Enregistrement VAT (FTA). Obligatoire dès que votre chiffre d'affaires taxable dépasse AED 375,000 sur toute période glissante de 12 mois, optionnel à partir de AED 187,500. Si vous prévoyez de franchir le seuil rapidement, enregistrez-vous volontairement — cela vous rend éligible à récupérer la VAT input sur vos coûts de setup et signale le sérieux à des clients enterprise. L'enregistrement se fait en ligne via EmaraTax et prend 5–20 jours ouvrés. Une fois enregistré, vous devez facturer 5 % de VAT sur les fournitures à taux standard, déposer des déclarations VAT trimestrielles et reverser la VAT nette due.

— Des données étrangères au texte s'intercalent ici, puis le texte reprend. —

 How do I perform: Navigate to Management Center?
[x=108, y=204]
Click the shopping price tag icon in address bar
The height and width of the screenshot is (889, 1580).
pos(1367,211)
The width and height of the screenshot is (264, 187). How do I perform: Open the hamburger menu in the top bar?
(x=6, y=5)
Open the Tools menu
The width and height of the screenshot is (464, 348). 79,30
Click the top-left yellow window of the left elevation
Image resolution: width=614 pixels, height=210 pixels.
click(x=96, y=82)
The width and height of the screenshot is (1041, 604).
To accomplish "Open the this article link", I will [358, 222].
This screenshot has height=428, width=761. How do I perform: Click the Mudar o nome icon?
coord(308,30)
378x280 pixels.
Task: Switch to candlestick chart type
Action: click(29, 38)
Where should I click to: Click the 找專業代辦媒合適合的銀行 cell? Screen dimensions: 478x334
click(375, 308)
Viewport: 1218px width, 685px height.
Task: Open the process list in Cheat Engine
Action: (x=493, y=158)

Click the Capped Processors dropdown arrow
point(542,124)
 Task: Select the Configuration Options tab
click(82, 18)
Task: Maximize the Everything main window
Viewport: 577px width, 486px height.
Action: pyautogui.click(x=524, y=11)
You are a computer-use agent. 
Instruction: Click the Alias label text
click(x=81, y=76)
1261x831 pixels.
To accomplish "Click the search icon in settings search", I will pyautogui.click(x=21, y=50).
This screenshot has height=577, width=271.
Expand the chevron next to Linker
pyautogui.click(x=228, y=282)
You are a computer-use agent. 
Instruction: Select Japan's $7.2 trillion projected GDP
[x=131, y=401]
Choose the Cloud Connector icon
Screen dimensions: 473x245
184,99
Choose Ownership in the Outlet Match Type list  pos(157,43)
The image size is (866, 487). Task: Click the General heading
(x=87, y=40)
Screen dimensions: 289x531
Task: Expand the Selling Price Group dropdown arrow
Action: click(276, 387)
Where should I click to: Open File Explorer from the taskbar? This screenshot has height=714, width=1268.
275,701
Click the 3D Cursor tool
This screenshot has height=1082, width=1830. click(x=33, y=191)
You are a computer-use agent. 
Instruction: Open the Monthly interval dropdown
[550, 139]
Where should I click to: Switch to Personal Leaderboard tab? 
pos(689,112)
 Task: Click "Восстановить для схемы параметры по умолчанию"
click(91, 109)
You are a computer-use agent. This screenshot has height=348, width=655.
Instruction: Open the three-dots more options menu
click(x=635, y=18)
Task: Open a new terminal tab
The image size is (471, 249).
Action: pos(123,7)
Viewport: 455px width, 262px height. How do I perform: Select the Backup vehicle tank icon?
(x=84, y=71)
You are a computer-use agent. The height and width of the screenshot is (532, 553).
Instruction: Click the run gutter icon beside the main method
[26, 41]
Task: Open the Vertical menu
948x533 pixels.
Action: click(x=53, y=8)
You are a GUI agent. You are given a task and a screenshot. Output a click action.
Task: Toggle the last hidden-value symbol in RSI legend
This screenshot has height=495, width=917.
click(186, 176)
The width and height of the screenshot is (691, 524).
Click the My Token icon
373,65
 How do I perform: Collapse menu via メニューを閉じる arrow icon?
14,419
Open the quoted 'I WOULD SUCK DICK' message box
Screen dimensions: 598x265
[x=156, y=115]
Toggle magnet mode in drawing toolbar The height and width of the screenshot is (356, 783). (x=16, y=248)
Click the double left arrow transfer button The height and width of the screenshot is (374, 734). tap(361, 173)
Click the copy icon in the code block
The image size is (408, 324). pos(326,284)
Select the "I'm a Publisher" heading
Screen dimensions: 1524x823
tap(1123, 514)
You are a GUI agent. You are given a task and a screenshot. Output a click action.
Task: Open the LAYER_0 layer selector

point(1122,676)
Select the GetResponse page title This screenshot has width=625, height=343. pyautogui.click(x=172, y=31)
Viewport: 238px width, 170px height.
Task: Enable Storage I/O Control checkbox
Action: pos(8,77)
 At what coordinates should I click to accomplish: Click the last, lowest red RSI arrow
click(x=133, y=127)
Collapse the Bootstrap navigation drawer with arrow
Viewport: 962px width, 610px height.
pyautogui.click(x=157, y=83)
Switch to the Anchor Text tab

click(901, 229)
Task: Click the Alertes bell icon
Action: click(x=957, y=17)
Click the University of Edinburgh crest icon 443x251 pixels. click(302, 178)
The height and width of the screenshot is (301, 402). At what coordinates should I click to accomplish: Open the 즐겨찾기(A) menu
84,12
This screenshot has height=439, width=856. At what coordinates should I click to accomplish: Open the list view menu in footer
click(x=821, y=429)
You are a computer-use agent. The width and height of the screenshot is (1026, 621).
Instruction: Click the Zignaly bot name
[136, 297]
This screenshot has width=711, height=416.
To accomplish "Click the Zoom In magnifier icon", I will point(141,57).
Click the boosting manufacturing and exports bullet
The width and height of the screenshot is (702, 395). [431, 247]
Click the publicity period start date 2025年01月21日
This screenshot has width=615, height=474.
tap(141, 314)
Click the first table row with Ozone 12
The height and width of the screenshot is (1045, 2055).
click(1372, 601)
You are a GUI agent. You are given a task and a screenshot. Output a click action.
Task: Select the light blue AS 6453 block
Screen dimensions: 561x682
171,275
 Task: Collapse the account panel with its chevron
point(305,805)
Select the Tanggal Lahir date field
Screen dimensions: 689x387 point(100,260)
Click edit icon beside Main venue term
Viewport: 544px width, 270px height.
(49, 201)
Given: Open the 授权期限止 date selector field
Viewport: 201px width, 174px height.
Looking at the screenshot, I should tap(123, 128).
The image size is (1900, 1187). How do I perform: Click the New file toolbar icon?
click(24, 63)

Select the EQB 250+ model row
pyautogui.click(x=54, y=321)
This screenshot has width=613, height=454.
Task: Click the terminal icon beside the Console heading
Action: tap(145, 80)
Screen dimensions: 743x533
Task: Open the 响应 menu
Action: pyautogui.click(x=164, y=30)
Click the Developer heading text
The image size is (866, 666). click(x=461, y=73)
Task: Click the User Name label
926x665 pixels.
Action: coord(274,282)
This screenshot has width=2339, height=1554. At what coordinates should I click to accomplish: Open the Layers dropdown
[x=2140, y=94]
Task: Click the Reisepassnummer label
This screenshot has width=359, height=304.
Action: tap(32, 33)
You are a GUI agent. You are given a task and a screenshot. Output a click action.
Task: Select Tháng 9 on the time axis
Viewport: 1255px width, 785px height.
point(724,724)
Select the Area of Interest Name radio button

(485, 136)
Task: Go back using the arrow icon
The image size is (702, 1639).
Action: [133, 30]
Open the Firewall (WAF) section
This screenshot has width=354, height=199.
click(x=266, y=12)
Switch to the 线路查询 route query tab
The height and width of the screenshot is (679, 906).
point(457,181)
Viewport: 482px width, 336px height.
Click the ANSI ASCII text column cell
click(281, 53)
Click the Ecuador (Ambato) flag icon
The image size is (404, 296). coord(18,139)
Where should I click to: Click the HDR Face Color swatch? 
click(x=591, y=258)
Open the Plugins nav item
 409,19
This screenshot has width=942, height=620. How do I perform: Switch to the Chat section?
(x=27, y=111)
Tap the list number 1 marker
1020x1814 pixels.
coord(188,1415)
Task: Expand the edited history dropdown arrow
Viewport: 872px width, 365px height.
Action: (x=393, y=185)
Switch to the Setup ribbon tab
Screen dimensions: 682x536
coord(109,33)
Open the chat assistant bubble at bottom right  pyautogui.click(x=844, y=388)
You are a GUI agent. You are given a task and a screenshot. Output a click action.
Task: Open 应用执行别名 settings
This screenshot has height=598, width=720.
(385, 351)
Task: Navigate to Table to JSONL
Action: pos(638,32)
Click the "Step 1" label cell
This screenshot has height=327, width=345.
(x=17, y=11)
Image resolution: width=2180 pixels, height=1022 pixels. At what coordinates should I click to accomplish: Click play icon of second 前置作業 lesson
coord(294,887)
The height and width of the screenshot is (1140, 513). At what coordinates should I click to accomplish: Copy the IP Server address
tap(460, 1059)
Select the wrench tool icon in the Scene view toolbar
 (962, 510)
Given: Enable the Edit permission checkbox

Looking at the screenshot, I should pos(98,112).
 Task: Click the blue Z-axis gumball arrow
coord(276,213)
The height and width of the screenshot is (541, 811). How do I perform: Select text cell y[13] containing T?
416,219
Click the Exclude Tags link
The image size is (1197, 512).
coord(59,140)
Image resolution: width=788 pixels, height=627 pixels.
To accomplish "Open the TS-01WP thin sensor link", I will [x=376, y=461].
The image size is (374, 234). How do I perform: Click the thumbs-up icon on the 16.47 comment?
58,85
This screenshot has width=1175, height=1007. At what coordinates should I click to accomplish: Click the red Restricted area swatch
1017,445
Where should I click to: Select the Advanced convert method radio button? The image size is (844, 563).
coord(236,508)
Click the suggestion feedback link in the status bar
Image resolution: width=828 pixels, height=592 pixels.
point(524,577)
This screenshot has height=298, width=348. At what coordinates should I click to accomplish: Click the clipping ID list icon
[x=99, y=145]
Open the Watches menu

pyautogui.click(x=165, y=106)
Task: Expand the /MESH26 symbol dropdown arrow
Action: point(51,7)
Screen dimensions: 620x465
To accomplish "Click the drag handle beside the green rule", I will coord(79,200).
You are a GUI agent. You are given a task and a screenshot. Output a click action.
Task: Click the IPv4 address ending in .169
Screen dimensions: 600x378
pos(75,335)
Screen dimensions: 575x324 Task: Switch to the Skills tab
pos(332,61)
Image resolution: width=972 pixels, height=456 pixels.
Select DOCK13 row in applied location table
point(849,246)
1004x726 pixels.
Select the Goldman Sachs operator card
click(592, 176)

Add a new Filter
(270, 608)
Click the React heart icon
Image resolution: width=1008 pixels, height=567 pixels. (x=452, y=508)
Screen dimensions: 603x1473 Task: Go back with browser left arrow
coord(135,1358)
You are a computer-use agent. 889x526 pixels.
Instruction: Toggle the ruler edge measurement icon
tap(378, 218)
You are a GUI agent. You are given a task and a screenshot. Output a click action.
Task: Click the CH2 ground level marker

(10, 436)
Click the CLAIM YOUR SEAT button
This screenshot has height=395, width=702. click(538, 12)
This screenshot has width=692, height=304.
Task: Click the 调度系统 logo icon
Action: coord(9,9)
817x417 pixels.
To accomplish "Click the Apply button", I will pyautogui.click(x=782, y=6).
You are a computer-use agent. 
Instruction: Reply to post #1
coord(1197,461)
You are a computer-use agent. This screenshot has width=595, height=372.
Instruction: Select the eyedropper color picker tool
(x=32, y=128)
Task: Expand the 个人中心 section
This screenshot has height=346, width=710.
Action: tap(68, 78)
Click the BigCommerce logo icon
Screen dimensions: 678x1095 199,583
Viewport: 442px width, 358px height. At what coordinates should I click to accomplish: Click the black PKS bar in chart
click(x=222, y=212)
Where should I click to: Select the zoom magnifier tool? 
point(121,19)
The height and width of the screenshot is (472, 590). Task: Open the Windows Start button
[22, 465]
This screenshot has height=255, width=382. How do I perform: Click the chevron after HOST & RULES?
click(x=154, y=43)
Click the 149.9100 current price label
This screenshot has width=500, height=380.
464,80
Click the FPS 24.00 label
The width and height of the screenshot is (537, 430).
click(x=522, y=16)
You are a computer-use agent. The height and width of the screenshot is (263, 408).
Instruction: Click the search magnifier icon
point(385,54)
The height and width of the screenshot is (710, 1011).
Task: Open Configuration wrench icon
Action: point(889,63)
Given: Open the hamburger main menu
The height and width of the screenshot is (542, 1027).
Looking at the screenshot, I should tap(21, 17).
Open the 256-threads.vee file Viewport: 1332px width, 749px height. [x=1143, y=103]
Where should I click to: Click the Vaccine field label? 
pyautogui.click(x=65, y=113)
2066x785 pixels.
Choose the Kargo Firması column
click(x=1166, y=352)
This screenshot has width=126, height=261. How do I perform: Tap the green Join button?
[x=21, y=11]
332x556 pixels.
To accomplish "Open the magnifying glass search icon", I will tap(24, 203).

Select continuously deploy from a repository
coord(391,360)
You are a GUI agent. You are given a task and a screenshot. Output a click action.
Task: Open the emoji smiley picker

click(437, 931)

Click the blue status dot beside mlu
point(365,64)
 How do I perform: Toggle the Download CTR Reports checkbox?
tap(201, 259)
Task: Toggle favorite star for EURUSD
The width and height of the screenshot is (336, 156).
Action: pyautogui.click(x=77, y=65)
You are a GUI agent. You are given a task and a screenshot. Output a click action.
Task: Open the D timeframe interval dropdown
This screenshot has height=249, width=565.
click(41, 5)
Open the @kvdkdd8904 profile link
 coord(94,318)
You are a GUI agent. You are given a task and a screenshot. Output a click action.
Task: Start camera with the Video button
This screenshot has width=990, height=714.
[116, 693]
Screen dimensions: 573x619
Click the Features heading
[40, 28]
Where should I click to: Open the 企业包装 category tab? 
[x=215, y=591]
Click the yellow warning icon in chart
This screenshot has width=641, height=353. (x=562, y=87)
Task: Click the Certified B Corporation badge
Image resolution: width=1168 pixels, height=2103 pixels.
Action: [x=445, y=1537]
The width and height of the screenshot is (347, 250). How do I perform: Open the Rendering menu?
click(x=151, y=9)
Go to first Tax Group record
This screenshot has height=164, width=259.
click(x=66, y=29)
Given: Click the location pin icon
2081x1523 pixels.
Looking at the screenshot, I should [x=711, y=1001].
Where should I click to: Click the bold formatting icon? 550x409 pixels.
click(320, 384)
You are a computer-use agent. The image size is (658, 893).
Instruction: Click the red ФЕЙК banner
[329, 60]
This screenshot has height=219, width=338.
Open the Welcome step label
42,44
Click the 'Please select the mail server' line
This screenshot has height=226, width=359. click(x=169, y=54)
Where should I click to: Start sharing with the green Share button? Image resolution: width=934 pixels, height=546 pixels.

Séquencer les enregistrements

Le bon ordre est : (1) licence émise → (2) enregistrement Corporate Tax dans les 30 jours du mois suivant, (3) demande de compte bancaire immédiatement, (4) enregistrement VAT dès que vous pouvez démontrer crédiblement que le revenu approche les AED 375K (ou immédiatement si vous avez des clients enterprise qui doivent réclamer la VAT input), (5) enregistrement WPS auprès du Ministry of Labour avant votre première embauche, (6) sous-enregistrements du Department of Economic Development uniquement si votre activité l'exige. Sauter la deadline d'enregistrement CT est la seule erreur « j'ai oublié de le faire » la plus chère pour les nouveaux fondateurs.

Coûts, phase par phase

Ci-dessous le coût tout-compris réaliste pour un setup à actionnaire unique en Free Zone multi-secteur avec un visa investisseur, en AED 2026. Le total exact dépend de la Free Zone, du quota de visas et des add-ons optionnels ; la structure est globalement la même partout.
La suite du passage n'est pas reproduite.